[[ Data provided, beginning ]]
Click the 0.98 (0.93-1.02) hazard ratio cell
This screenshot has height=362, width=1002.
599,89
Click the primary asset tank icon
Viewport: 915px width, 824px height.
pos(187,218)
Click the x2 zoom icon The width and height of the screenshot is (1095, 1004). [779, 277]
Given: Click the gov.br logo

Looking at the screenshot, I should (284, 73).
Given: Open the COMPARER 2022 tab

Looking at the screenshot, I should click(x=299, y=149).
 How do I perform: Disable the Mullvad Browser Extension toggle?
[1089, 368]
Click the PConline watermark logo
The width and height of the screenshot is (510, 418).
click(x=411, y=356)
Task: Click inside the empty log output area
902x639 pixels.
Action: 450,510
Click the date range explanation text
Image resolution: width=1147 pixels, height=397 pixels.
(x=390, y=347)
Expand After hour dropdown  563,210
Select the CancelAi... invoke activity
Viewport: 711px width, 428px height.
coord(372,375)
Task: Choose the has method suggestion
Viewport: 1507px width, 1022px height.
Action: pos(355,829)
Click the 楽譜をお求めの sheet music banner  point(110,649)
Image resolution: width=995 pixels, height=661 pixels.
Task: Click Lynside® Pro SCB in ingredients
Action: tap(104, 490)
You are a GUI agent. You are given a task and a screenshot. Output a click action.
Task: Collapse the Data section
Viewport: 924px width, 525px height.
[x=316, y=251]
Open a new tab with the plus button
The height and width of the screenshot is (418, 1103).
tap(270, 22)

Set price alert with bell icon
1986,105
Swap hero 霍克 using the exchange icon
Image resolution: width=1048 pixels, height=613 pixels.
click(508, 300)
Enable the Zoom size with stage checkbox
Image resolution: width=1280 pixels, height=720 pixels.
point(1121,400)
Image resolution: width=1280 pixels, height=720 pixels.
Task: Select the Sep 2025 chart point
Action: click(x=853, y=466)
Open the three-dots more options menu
[[ Data provided, end ]]
**What this task involves:** With the records above in view, retype each one exactly.

**Completed task:**
Click the 0.98 (0.93-1.02) hazard ratio cell
This screenshot has height=362, width=1002.
599,89
Click the primary asset tank icon
Viewport: 915px width, 824px height.
pos(187,218)
Click the x2 zoom icon The width and height of the screenshot is (1095, 1004). [779, 277]
Given: Click the gov.br logo

Looking at the screenshot, I should (284, 73).
Given: Open the COMPARER 2022 tab

Looking at the screenshot, I should click(x=299, y=149).
 How do I perform: Disable the Mullvad Browser Extension toggle?
[1089, 368]
Click the PConline watermark logo
The width and height of the screenshot is (510, 418).
click(x=411, y=356)
Task: Click inside the empty log output area
902x639 pixels.
Action: 450,510
Click the date range explanation text
Image resolution: width=1147 pixels, height=397 pixels.
(x=390, y=347)
Expand After hour dropdown  563,210
Select the CancelAi... invoke activity
Viewport: 711px width, 428px height.
coord(372,375)
Task: Choose the has method suggestion
Viewport: 1507px width, 1022px height.
Action: pos(355,829)
Click the 楽譜をお求めの sheet music banner  point(110,649)
Image resolution: width=995 pixels, height=661 pixels.
Task: Click Lynside® Pro SCB in ingredients
Action: tap(104, 490)
You are a GUI agent. You are given a task and a screenshot. Output a click action.
Task: Collapse the Data section
Viewport: 924px width, 525px height.
[x=316, y=251]
Open a new tab with the plus button
The height and width of the screenshot is (418, 1103).
tap(270, 22)

Set price alert with bell icon
1986,105
Swap hero 霍克 using the exchange icon
Image resolution: width=1048 pixels, height=613 pixels.
click(508, 300)
Enable the Zoom size with stage checkbox
Image resolution: width=1280 pixels, height=720 pixels.
point(1121,400)
Image resolution: width=1280 pixels, height=720 pixels.
Task: Select the Sep 2025 chart point
Action: click(x=853, y=466)
Open the three-dots more options menu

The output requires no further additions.